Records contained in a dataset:
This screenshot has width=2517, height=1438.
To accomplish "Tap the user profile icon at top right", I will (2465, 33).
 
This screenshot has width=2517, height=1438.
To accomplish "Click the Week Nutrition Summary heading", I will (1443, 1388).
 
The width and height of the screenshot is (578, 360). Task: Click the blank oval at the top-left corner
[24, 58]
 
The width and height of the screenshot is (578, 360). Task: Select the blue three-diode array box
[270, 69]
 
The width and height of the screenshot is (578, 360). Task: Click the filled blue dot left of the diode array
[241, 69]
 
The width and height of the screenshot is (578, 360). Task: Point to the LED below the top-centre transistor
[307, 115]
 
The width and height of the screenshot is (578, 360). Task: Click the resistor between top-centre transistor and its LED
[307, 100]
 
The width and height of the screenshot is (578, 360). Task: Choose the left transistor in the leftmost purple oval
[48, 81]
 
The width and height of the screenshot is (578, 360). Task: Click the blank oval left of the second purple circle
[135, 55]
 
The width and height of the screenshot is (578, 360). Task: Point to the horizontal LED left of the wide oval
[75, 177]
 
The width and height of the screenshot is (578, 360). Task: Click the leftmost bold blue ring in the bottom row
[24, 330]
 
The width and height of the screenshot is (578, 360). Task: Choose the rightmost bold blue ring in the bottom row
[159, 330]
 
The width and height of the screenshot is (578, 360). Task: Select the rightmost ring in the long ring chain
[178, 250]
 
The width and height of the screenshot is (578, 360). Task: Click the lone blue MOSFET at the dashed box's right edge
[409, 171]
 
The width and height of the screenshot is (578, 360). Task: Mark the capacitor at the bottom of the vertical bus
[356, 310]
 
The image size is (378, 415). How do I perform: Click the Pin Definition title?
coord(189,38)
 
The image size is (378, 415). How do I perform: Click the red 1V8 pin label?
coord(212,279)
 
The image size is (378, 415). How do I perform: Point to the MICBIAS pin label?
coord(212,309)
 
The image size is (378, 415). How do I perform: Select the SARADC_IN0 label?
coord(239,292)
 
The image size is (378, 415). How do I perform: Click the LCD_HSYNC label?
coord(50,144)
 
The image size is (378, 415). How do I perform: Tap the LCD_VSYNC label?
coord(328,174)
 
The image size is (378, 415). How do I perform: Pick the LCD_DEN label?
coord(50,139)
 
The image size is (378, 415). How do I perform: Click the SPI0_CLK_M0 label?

* _What to produce_: Rewrite the part of the material that opens with the line containing "second purple circle" and closes with the line containing "coord(212,279)", replacing "bold" with "thick" and leaving everything else unchanged.

* _Result for this exercise_:
The width and height of the screenshot is (578, 360). Task: Click the blank oval left of the second purple circle
[135, 55]
 
The width and height of the screenshot is (578, 360). Task: Point to the horizontal LED left of the wide oval
[75, 177]
 
The width and height of the screenshot is (578, 360). Task: Click the leftmost thick blue ring in the bottom row
[24, 330]
 
The width and height of the screenshot is (578, 360). Task: Choose the rightmost thick blue ring in the bottom row
[159, 330]
 
The width and height of the screenshot is (578, 360). Task: Select the rightmost ring in the long ring chain
[178, 250]
 
The width and height of the screenshot is (578, 360). Task: Click the lone blue MOSFET at the dashed box's right edge
[409, 171]
 
The width and height of the screenshot is (578, 360). Task: Mark the capacitor at the bottom of the vertical bus
[356, 310]
 
The image size is (378, 415). How do I perform: Click the Pin Definition title?
coord(189,38)
 
The image size is (378, 415). How do I perform: Click the red 1V8 pin label?
coord(212,279)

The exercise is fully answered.